Adweek reported President Donald J. Trump signed a memorandum that may lead to debilitating adverse effects for practitioners of pharmaceutical advertising.
Trump already declared, “You know, we’ve cut drug prices by 1,200, 1,300 and 1,400, 1,500%.”
Looks like he’s gonna make producing drug promotions at least 1,500% more difficult too.
Pharmaceutical Ads Face Closer Scrutiny Following Trump’s Memorandum
The president is taking aim at direct-to-consumer marketing
By Mark Mwachiro
The media advertising business could be impacted by President Donald Trump’s memorandum aimed at cracking down on pharmaceutical advertising.
Using existing regulations for enforcement, the Trump administration will reach out to pharmaceutical companies via cease-and-desist and/or warning letters, alerting them to follow current regulations pertaining to drug advertising, specifically direct-to-consumer advertising, which they believe have been flouted over the years.
The memorandum, signed Tuesday, places Health and Human Services Secretary Robert F. Kennedy Jr. and Food and Drug Administration Commissioner Marty Makary as the leads on this issue.
Kennedy had earlier proposed banning pharmaceutical advertising, but the memorandum falls short of doing that.
The duo is tasked with ensuring transparency and accuracy in drug advertising, including by increasing the amount of information related to any product risks.
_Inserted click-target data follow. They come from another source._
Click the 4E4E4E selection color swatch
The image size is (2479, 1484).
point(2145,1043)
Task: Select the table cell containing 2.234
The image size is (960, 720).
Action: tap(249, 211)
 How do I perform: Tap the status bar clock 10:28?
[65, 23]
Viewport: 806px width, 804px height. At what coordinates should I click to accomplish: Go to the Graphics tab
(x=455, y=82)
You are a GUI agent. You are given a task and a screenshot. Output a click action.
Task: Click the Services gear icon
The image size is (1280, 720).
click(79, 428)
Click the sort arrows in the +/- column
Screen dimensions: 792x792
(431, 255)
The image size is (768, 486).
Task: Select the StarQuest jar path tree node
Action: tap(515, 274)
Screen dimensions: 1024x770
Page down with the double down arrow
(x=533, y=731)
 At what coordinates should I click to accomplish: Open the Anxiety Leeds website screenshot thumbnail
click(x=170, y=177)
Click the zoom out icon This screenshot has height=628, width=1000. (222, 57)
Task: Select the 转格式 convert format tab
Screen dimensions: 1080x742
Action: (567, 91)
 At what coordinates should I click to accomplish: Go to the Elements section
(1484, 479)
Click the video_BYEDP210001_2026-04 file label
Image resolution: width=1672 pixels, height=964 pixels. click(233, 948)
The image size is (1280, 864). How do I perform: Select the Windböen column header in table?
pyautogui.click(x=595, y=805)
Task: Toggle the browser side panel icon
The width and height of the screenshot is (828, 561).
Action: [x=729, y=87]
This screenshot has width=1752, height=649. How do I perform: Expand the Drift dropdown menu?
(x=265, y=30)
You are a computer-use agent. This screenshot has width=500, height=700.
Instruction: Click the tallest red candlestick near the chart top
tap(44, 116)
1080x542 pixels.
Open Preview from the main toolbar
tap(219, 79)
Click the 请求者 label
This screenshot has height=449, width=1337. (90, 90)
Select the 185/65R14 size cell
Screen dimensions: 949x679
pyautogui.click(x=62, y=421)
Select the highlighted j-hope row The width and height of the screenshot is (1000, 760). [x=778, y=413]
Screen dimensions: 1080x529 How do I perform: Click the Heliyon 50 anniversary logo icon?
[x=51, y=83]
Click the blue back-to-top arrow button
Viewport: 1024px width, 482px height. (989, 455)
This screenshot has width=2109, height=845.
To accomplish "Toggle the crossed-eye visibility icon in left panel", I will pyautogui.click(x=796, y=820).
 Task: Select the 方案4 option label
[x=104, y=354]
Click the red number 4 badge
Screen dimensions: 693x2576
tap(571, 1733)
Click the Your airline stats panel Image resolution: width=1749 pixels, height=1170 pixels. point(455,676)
Digital and social media drug advertising will also be scrutinized as the administration looks at whether pharmaceutical products are advertised with the proper disclosures and whether these platforms are abiding by the current rules.
And the role of social media influencers will be looked at when it comes to their transparency and disclosures when promoting or endorsing a drug product.
According to CNN, current regulations require drug ads to not create a “misleading impression” and to provide a “fair balance” of information.
A senior official in the Trump administration told CNN enforcement by the FDA in the past few years has not been stringent enough, with only one enforcement letter sent in 2023 and none issued in the past year.
For instance, during this year’s Super Bowl, a Hims & Hers ad promoting weight loss drugs aired during the game without including information on safety and side effects. This raised the eyebrows of politicians and others, who highlighted it as a prime example of pharmaceutical companies ignoring or circumventing the current regulations.
In addition, the Trump administration intends to do away with a 1997 provision allowing ads from pharmaceutical companies to include only a brief excerpt of a drug’s side effects, while directing consumers to a more comprehensive rundown published elsewhere.
This loophole enabled an increase in advertising spend as pharmaceutical companies could create shorter spots that were welcomed by TV networks.
“The Trump/FDA crackdown could make current D2C drug ads unworkable,” eMarketer healthcare analyst Raj Leventhal said. “The administration wants to revert to pre-1997 D2C drug advertising laws. This would require drugmakers to disclose all product side effects and risks in-ad. Drug ads on TV are typically less than one minute long, meaning that this rule, if enforced, would effectively nullify every pharma commercial in its current form.”
Pharmaceutical ad spend has grown from $12.2 billion in 2015 to an estimated $39 billion in 2025, with the most significant gains occurring during the pandemic, according to marketing intelligence firm WARC.